*** Opening DATASET EXTRACT ***

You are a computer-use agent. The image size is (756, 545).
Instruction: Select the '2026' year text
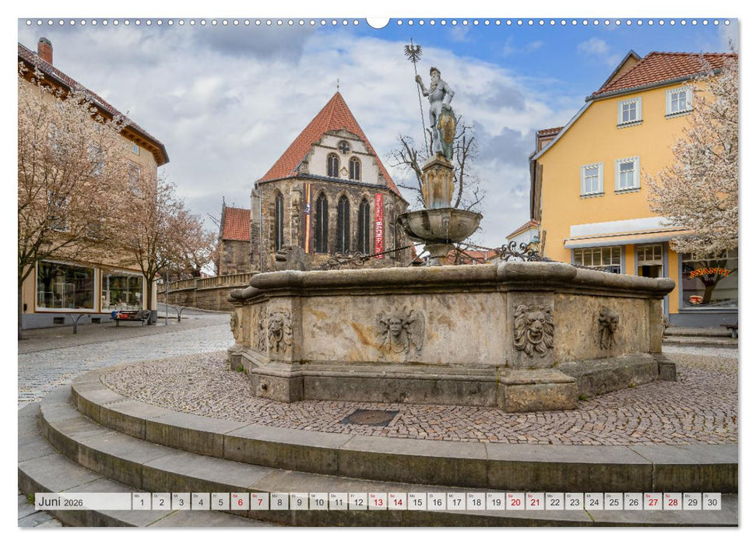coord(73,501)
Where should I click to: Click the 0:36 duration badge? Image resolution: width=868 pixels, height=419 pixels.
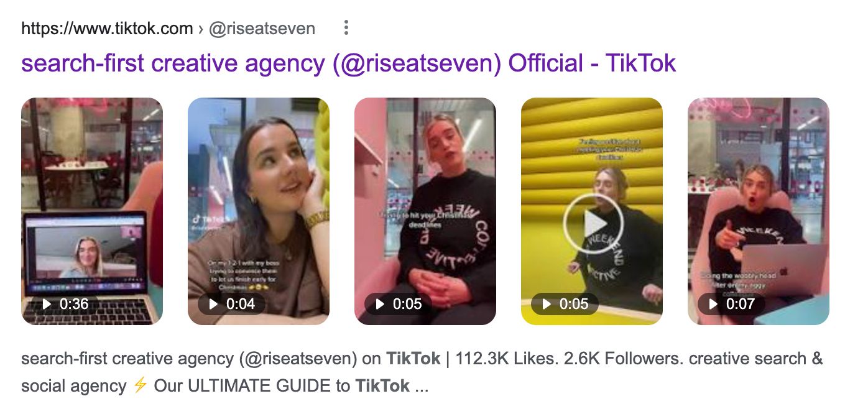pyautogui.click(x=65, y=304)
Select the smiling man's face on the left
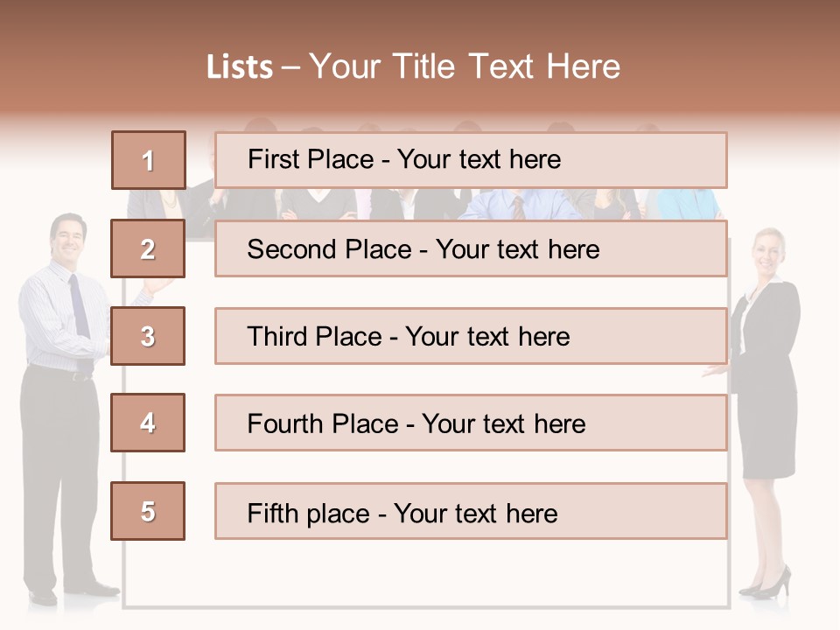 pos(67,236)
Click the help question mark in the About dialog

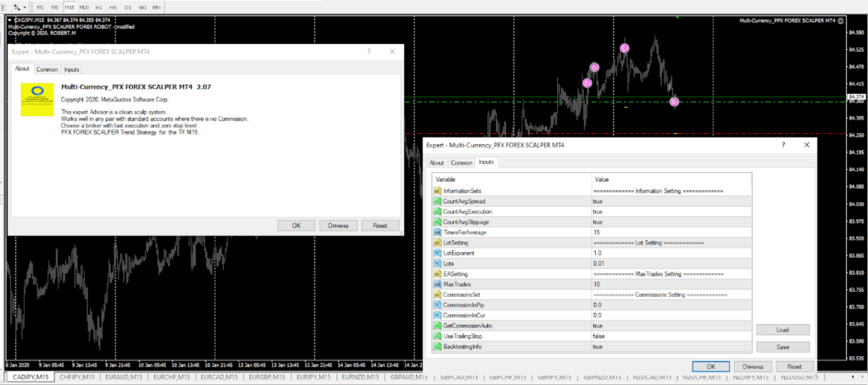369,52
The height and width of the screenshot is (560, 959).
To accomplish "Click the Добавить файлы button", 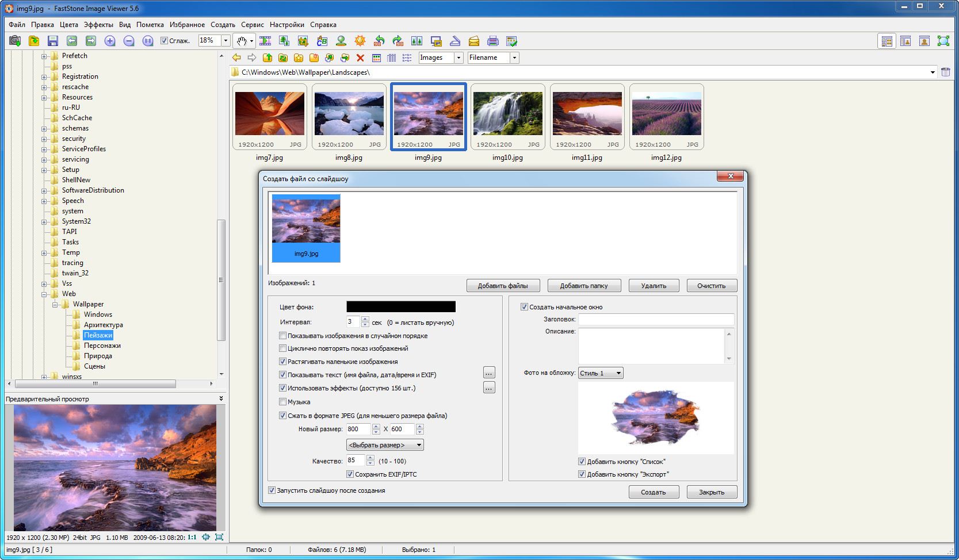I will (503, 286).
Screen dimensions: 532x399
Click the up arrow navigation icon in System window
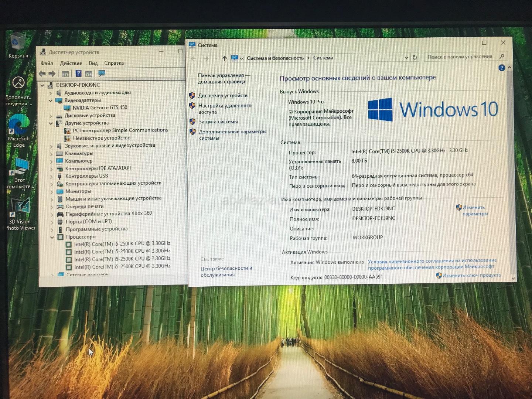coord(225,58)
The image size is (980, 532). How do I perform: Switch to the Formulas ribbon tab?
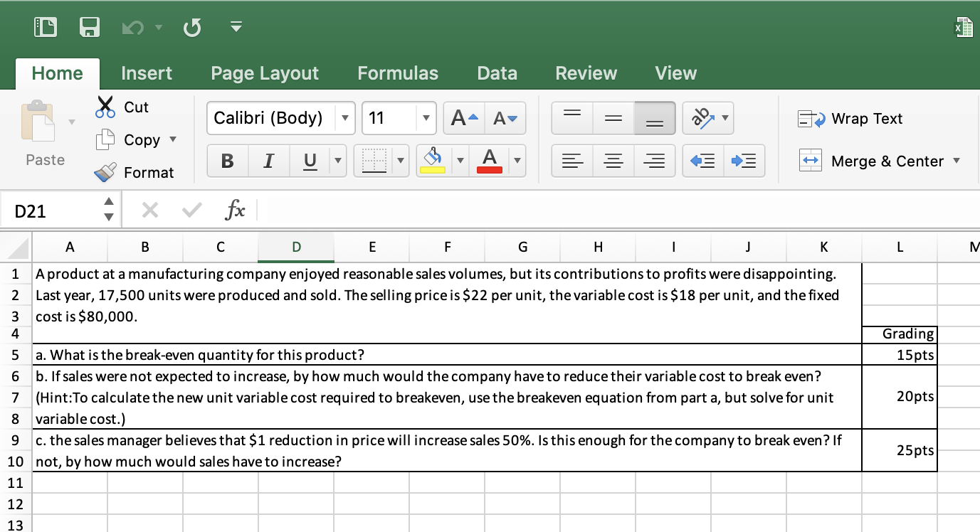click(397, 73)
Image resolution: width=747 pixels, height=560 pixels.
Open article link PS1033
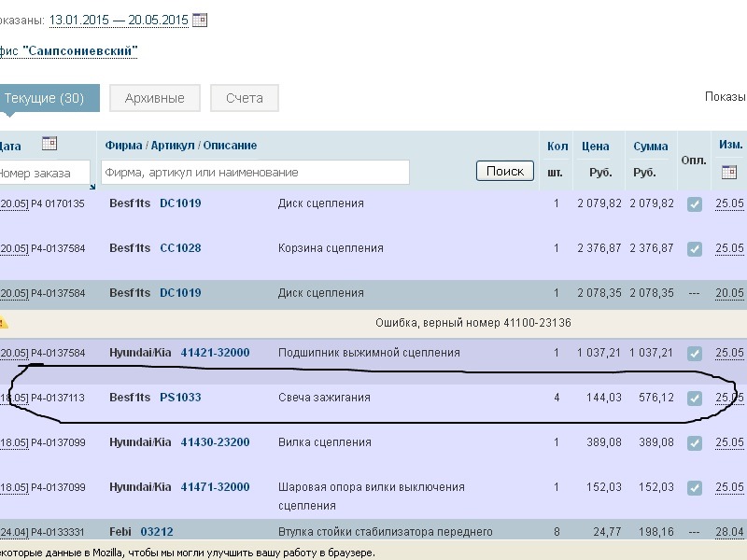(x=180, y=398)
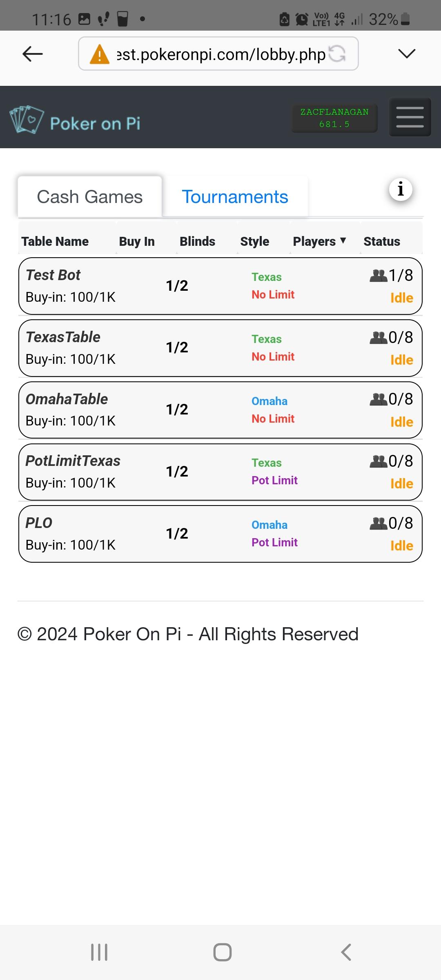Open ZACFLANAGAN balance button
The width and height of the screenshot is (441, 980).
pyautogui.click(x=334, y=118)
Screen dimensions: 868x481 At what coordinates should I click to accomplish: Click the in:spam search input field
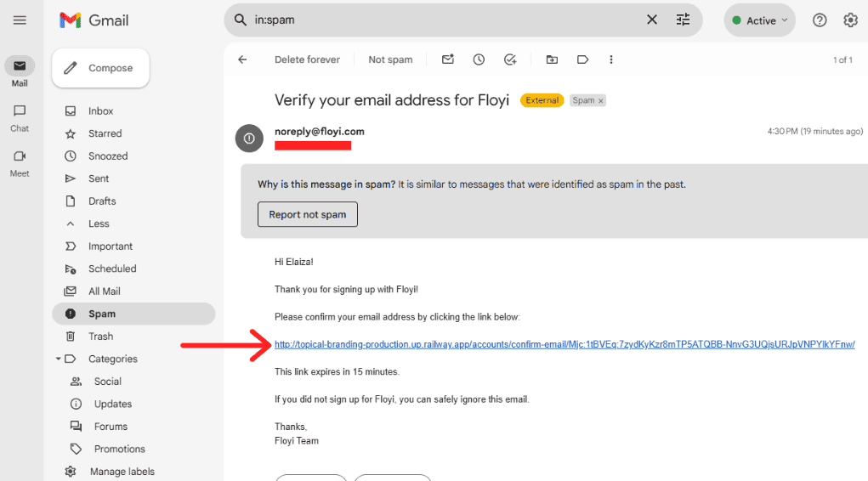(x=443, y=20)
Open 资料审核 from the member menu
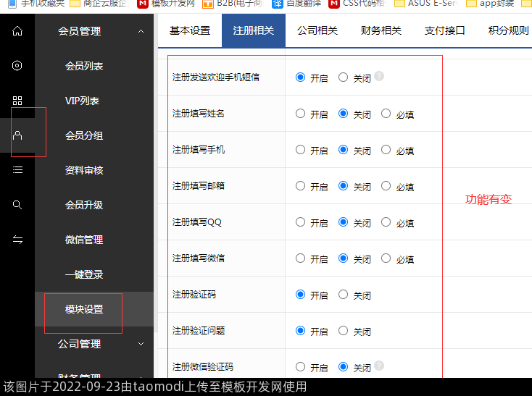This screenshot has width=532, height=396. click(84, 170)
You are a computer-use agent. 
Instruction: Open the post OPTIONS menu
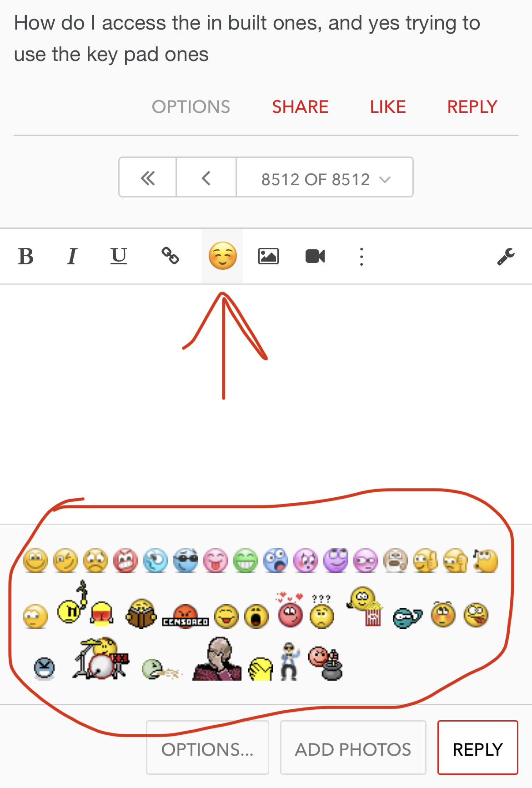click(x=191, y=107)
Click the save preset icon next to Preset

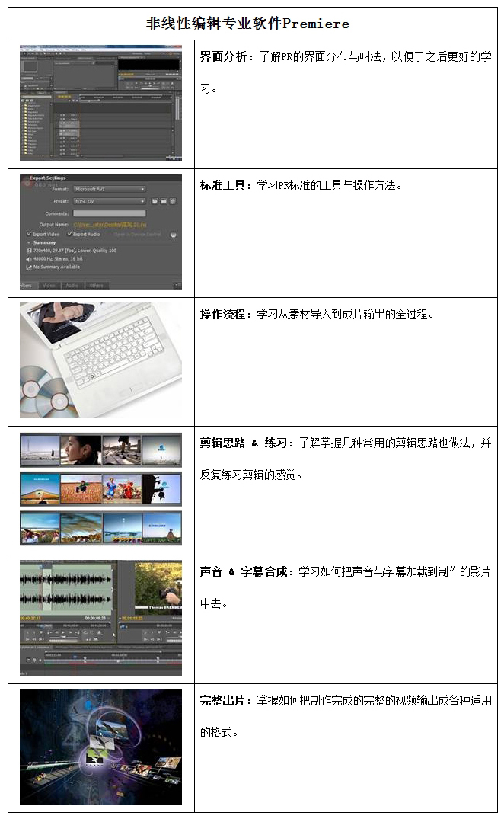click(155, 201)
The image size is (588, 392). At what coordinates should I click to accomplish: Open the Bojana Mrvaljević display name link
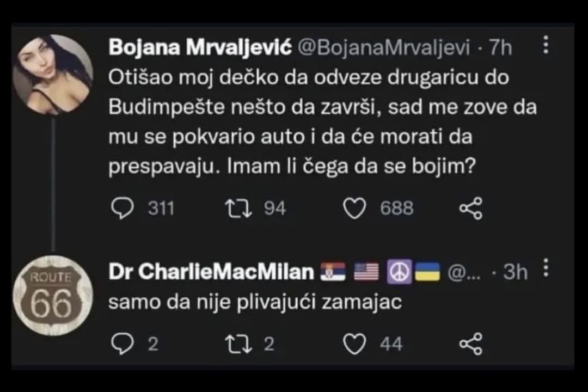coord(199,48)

*** Closing DATASET EXTRACT ***

▶ _WORK INSTRUCTIONS_
Pictures are skipped here. Print exactly, and only, the lines from the one holding "The image size is (588, 392)." through the final line of the material above, both ends included.

▶ _COMPLETED TASK_
The image size is (588, 392). At what coordinates should I click to accomplish: Open the Bojana Mrvaljević display name link
coord(199,48)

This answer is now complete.